More broadly, this case represents a critical battle against the rising tide of state-sponsored racism and the erosion of individual liberties. By forcing employees to endorse and apply racially discriminatory concepts, the Colorado Department of Corrections is not only violating the Constitution, but also undermining the very principles of equality, essential to a just society.
Mountain States Legal Foundation is committed to defending Josh Young’s rights and holding the Colorado Department of Corrections accountable for its actions. We are fighting to ensure that no employee, whether in the public or private sector, is subjected to a hostile work environment based on race. This case has far-reaching implications for the future of race relations, individual freedom, and the rule of law in America.
A victory for Josh Young would send a powerful message that state-sponsored racism will not be tolerated and that those who promote discriminatory ideologies under the guise of “diversity, equity, and inclusion” will be held accountable. It would also set a precedent for challenging similar training programs in other government agencies and private companies across the country.
Case Timeline
- February 2021: Colorado Department of Corrections announces mandatory EDI training for all employees.
- March 2021: Josh Young completes EDI training and experiences an ongoing hostile work environment.
- July 6, 2021: Young files internal complaint with the Colorado Department of Corrections, which is dismissed without investigation.

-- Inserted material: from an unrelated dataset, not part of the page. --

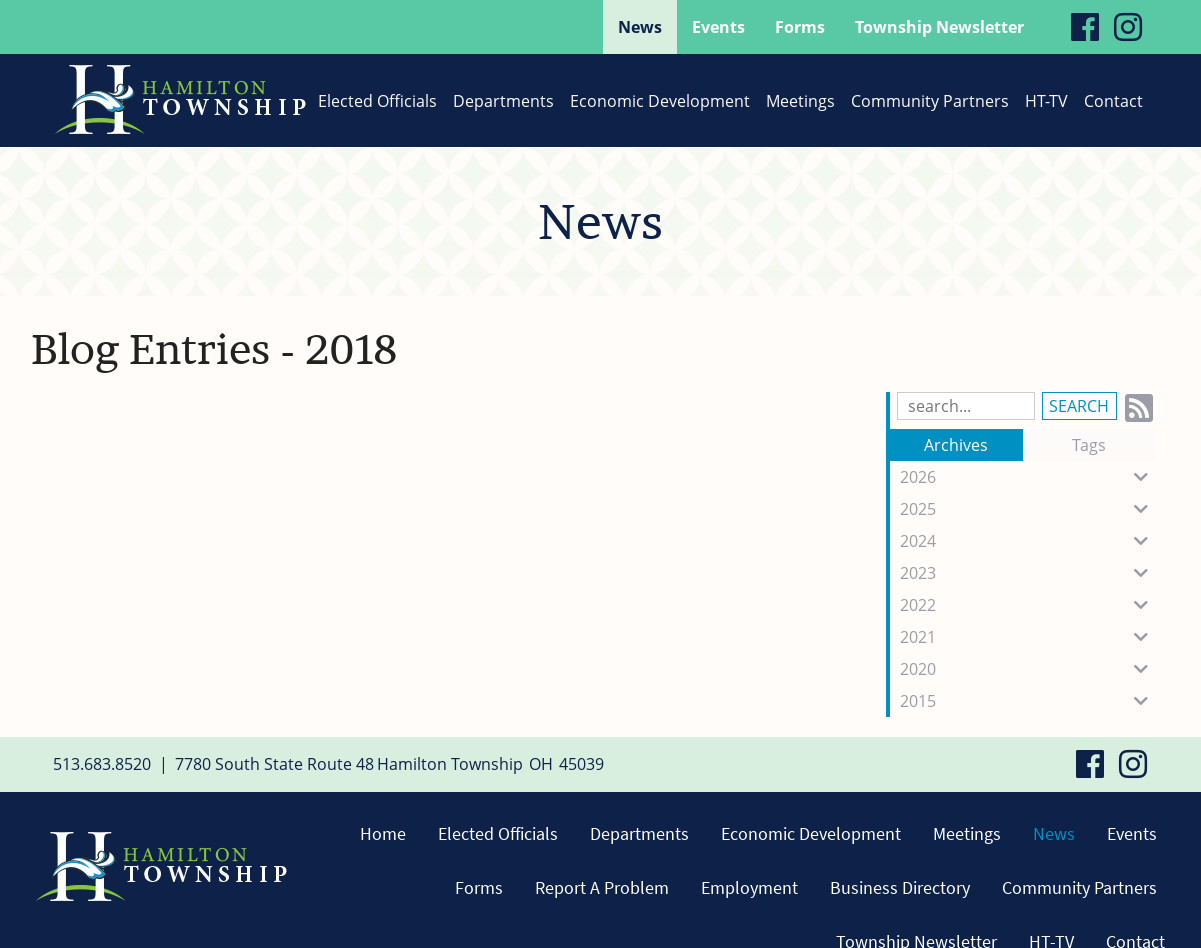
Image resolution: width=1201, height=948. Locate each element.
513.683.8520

- July 8, 2021: Young submits resignation notice due to intolerable working conditions.
- July 13, 2021: Young files complaint with the Equal Employment Opportunity Commission (EEOC).
- January 19, 2022: Young files initial lawsuit in U.S. District Court for the District of Colorado.
- February 3, 2023: District Court dismisses Young’s complaint without prejudice.
- March 1, 2023: Young appeals dismissal to the U.S. Court of Appeals for the Tenth Circuit.
- March 11, 2024: Tenth Circuit affirms dismissal but recognizes potential for hostile work environment claim based on race-based training.
- June 3, 2024: Young files amended complaint in U.S. District Court for the District of Colorado, detailing severe and pervasive hostile work environment created by EDI training.
- April 23, 2025: MSLF submits its opening brief to the United States Court of Appeals for the Tenth Circuit.
- January 22, 2026: MSLF argues before the United States Court of Appeals for the Tenth Circuit.